Guru adalah fasilitator,
motivator, pemacu, inspirator, pengawas, dan evaluator dalam proses
pembelajaran siswa. Sebagai fasilitator sedikitnya guru harus memiliki sikap-sikap
sebagai berikut :
- Membuka diri dan tidak berlebihan mempertahankan pendapatnya.
- Banyak mendengarkan siswa terutama tentang aspirasi dan perasaannya.
- Menerima ide siswa yang inovatif dan kreatif, bahkan yang sulit sekalipun.
- Meningkatkan perhatiannya terhadap hubungan dengan siswa seperti halnya terhadap bahan pelajaran.
- Melihat kesalahan yang diperbuat siswa sebagai proses pembelajaran.
- Menghargai siswa meskipun biasanya mereka sudah tahu prestasi yang dicapainya.
Sebagai motivator,
guru memiliki tanggung jawab untuk memberikan surport kepada siswa-siswa agar
belajar dengan sungguh-sungguh demi masa depannya.
Sebagai pemicu guru
harus mampu melipat gandakan potensi siswa dan mengembangkannya sesuai dengan
aspirasi dan cita-cita mereka di masa yang akan datang.
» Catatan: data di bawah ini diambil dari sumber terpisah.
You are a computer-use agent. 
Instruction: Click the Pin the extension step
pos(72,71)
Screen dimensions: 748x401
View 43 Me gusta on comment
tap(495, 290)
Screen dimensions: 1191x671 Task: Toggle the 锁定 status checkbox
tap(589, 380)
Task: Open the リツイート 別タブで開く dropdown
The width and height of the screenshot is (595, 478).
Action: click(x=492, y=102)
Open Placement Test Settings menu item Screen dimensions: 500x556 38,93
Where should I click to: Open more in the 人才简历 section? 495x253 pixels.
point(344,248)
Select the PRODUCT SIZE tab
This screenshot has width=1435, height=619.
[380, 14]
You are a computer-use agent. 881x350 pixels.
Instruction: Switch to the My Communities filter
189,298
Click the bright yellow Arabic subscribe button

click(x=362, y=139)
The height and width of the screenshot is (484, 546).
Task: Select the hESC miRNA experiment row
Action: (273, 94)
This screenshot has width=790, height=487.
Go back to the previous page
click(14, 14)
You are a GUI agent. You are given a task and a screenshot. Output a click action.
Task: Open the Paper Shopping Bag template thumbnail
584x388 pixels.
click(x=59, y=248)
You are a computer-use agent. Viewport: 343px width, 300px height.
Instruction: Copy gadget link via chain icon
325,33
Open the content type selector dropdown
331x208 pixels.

Hal ini sangat penting
karena guru sangat berperan dalam membantu perkembangan siswa untuk mewujudkan
tujuan hidupnya secara optimal.
Sebagai inspirator
belajar, guru harus mampu memerankan diri dan memberikan inspirasi bagi siswa,
sehingga kegiatan belajar dan pembelajaran dapat membangkitkan berbagai
pemikiran, gagasan dan ide-ide baru.
Guru sebagai pengawas
hendaknya mengontrol perilaku-perilaku siswa agar tidak menyimpang dari norma
atau aturan dengan memberi nasehat dan arahan agar tidak melakukan hal yang
sama di lain waktu.
Guru sebagai
evaluator hendaknya menilai perkembangan hasil belajar siswa, tidak hanya dari
sisi kognitif, namun meliputi afektif dan psikomotoriknya. Sehingga siswa yang
belum berhasil pada sisi-sisi itu dibantu dan dicari cara yang tepat
dalam mengatasi kesulitan belajarnya.
Saatnya para guru memaksimalkan perannya dalam mengejawantah putra-putra bangsa, mendidik dan mengajar dengan sepenuh hati. Niscaya anak-anaknya kelak juga akan mendapatkan guru-guru yang mendidik dan mengajar mereka dengan cinta.